### [OBJECTIVE]
Reproduce the listing below line for line, changing nothing.

### [TASK INPUTS]
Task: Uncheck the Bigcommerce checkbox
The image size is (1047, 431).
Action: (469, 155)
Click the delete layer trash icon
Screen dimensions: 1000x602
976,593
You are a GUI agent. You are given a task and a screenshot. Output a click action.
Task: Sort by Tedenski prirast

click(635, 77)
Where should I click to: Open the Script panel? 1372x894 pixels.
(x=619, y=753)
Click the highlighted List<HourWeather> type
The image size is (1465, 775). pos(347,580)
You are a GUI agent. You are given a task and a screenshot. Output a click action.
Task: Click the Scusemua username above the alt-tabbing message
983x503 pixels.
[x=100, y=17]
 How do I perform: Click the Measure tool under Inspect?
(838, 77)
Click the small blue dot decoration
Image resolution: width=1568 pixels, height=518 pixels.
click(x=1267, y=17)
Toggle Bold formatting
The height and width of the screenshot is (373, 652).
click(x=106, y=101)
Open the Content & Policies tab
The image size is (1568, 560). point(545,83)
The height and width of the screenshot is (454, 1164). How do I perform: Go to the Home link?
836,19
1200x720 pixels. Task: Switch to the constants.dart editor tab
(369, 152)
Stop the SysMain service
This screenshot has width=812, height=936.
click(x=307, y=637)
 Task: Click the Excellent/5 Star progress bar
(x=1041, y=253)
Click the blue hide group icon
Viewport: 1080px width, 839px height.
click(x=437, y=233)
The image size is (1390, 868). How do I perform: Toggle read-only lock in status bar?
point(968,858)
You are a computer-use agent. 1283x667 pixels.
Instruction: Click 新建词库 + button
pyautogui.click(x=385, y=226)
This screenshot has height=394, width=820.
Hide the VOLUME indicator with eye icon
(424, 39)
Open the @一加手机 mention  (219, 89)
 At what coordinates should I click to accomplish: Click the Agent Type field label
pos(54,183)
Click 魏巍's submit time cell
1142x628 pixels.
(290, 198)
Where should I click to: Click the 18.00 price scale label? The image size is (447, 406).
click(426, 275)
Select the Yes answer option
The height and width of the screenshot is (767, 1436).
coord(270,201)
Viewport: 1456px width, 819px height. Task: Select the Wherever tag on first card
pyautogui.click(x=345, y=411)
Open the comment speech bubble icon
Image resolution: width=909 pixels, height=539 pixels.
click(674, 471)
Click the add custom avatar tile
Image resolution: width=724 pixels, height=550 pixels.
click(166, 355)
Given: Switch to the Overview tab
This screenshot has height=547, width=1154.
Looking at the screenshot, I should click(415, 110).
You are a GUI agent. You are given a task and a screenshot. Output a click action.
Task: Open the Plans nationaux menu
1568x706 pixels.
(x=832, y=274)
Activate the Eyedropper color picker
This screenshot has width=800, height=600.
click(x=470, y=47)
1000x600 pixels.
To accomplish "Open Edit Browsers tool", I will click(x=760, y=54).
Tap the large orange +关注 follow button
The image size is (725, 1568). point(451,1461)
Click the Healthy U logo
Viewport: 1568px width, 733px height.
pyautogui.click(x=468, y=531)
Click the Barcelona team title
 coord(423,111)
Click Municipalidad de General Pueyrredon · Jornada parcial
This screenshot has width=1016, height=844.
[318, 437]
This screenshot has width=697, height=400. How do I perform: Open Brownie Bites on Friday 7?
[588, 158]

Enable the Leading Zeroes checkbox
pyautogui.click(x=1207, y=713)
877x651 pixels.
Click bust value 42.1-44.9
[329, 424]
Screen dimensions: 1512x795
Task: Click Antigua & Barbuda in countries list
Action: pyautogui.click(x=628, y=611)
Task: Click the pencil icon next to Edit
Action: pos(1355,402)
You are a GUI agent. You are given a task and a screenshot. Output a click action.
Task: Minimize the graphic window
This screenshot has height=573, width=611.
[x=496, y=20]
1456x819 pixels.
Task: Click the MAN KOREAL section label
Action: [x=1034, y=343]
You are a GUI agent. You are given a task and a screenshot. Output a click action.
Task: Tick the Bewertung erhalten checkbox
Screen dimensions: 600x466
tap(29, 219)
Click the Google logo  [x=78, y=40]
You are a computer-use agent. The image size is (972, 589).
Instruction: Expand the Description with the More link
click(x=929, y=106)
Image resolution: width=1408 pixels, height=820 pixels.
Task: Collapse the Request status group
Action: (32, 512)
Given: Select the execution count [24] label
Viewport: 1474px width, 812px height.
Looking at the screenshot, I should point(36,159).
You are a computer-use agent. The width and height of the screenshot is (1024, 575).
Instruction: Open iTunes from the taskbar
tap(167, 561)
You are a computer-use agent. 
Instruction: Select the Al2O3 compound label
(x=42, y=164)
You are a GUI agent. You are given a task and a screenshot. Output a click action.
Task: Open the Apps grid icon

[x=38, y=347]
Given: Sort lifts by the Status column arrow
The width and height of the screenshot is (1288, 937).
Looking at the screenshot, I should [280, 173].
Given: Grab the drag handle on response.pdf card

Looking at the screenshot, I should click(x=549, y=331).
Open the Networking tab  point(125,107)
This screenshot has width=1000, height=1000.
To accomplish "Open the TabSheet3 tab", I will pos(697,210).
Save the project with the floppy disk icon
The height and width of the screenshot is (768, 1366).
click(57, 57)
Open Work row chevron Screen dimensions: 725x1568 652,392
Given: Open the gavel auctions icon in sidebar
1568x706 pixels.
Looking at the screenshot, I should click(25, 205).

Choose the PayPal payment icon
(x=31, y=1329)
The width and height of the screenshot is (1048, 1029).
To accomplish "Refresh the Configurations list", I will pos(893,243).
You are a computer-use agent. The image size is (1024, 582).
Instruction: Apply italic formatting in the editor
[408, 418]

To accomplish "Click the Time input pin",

### [RESULT FOR THIS EXERCISE]
Task: Uncheck the Bigcommerce checkbox
The image size is (1047, 431).
Action: (469, 155)
Click the delete layer trash icon
Screen dimensions: 1000x602
976,593
You are a GUI agent. You are given a task and a screenshot. Output a click action.
Task: Sort by Tedenski prirast

click(635, 77)
Where should I click to: Open the Script panel? 1372x894 pixels.
(x=619, y=753)
Click the highlighted List<HourWeather> type
The image size is (1465, 775). pos(347,580)
You are a GUI agent. You are given a task and a screenshot. Output a click action.
Task: Click the Scusemua username above the alt-tabbing message
983x503 pixels.
[x=100, y=17]
 How do I perform: Click the Measure tool under Inspect?
(838, 77)
Click the small blue dot decoration
Image resolution: width=1568 pixels, height=518 pixels.
click(x=1267, y=17)
Toggle Bold formatting
The height and width of the screenshot is (373, 652).
click(x=106, y=101)
Open the Content & Policies tab
The image size is (1568, 560). point(545,83)
The height and width of the screenshot is (454, 1164). How do I perform: Go to the Home link?
836,19
1200x720 pixels. Task: Switch to the constants.dart editor tab
(369, 152)
Stop the SysMain service
This screenshot has width=812, height=936.
click(x=307, y=637)
 Task: Click the Excellent/5 Star progress bar
(x=1041, y=253)
Click the blue hide group icon
Viewport: 1080px width, 839px height.
click(x=437, y=233)
The image size is (1390, 868). How do I perform: Toggle read-only lock in status bar?
point(968,858)
You are a computer-use agent. 1283x667 pixels.
Instruction: Click 新建词库 + button
pyautogui.click(x=385, y=226)
This screenshot has height=394, width=820.
Hide the VOLUME indicator with eye icon
(424, 39)
Open the @一加手机 mention  (219, 89)
 At what coordinates should I click to accomplish: Click the Agent Type field label
pos(54,183)
Click 魏巍's submit time cell
1142x628 pixels.
(290, 198)
Where should I click to: Click the 18.00 price scale label? The image size is (447, 406).
click(426, 275)
Select the Yes answer option
The height and width of the screenshot is (767, 1436).
coord(270,201)
Viewport: 1456px width, 819px height. Task: Select the Wherever tag on first card
pyautogui.click(x=345, y=411)
Open the comment speech bubble icon
Image resolution: width=909 pixels, height=539 pixels.
click(674, 471)
Click the add custom avatar tile
Image resolution: width=724 pixels, height=550 pixels.
click(166, 355)
Given: Switch to the Overview tab
This screenshot has height=547, width=1154.
Looking at the screenshot, I should click(415, 110).
You are a GUI agent. You are given a task and a screenshot. Output a click action.
Task: Open the Plans nationaux menu
1568x706 pixels.
(x=832, y=274)
Activate the Eyedropper color picker
This screenshot has width=800, height=600.
click(x=470, y=47)
1000x600 pixels.
To accomplish "Open Edit Browsers tool", I will click(x=760, y=54).
Tap the large orange +关注 follow button
The image size is (725, 1568). point(451,1461)
Click the Healthy U logo
Viewport: 1568px width, 733px height.
pyautogui.click(x=468, y=531)
Click the Barcelona team title
 coord(423,111)
Click Municipalidad de General Pueyrredon · Jornada parcial
This screenshot has width=1016, height=844.
[318, 437]
This screenshot has width=697, height=400. How do I perform: Open Brownie Bites on Friday 7?
[588, 158]

Enable the Leading Zeroes checkbox
pyautogui.click(x=1207, y=713)
877x651 pixels.
Click bust value 42.1-44.9
[329, 424]
Screen dimensions: 1512x795
Task: Click Antigua & Barbuda in countries list
Action: pyautogui.click(x=628, y=611)
Task: Click the pencil icon next to Edit
Action: pos(1355,402)
You are a GUI agent. You are given a task and a screenshot. Output a click action.
Task: Minimize the graphic window
This screenshot has height=573, width=611.
[x=496, y=20]
1456x819 pixels.
Task: Click the MAN KOREAL section label
Action: [x=1034, y=343]
You are a GUI agent. You are given a task and a screenshot. Output a click action.
Task: Tick the Bewertung erhalten checkbox
Screen dimensions: 600x466
tap(29, 219)
Click the Google logo  [x=78, y=40]
You are a computer-use agent. The image size is (972, 589).
Instruction: Expand the Description with the More link
click(x=929, y=106)
Image resolution: width=1408 pixels, height=820 pixels.
Task: Collapse the Request status group
Action: (32, 512)
Given: Select the execution count [24] label
Viewport: 1474px width, 812px height.
Looking at the screenshot, I should point(36,159).
You are a computer-use agent. The width and height of the screenshot is (1024, 575).
Instruction: Open iTunes from the taskbar
tap(167, 561)
You are a computer-use agent. 
Instruction: Select the Al2O3 compound label
(x=42, y=164)
You are a GUI agent. You are given a task and a screenshot. Output a click action.
Task: Open the Apps grid icon

[x=38, y=347]
Given: Sort lifts by the Status column arrow
The width and height of the screenshot is (1288, 937).
Looking at the screenshot, I should [280, 173].
Given: Grab the drag handle on response.pdf card

Looking at the screenshot, I should click(x=549, y=331).
Open the Networking tab  point(125,107)
This screenshot has width=1000, height=1000.
To accomplish "Open the TabSheet3 tab", I will pos(697,210).
Save the project with the floppy disk icon
The height and width of the screenshot is (768, 1366).
click(57, 57)
Open Work row chevron Screen dimensions: 725x1568 652,392
Given: Open the gavel auctions icon in sidebar
1568x706 pixels.
Looking at the screenshot, I should click(25, 205).

Choose the PayPal payment icon
(x=31, y=1329)
The width and height of the screenshot is (1048, 1029).
To accomplish "Refresh the Configurations list", I will pos(893,243).
You are a computer-use agent. The image size is (1024, 582).
Instruction: Apply italic formatting in the editor
[408, 418]

To accomplish "Click the Time input pin",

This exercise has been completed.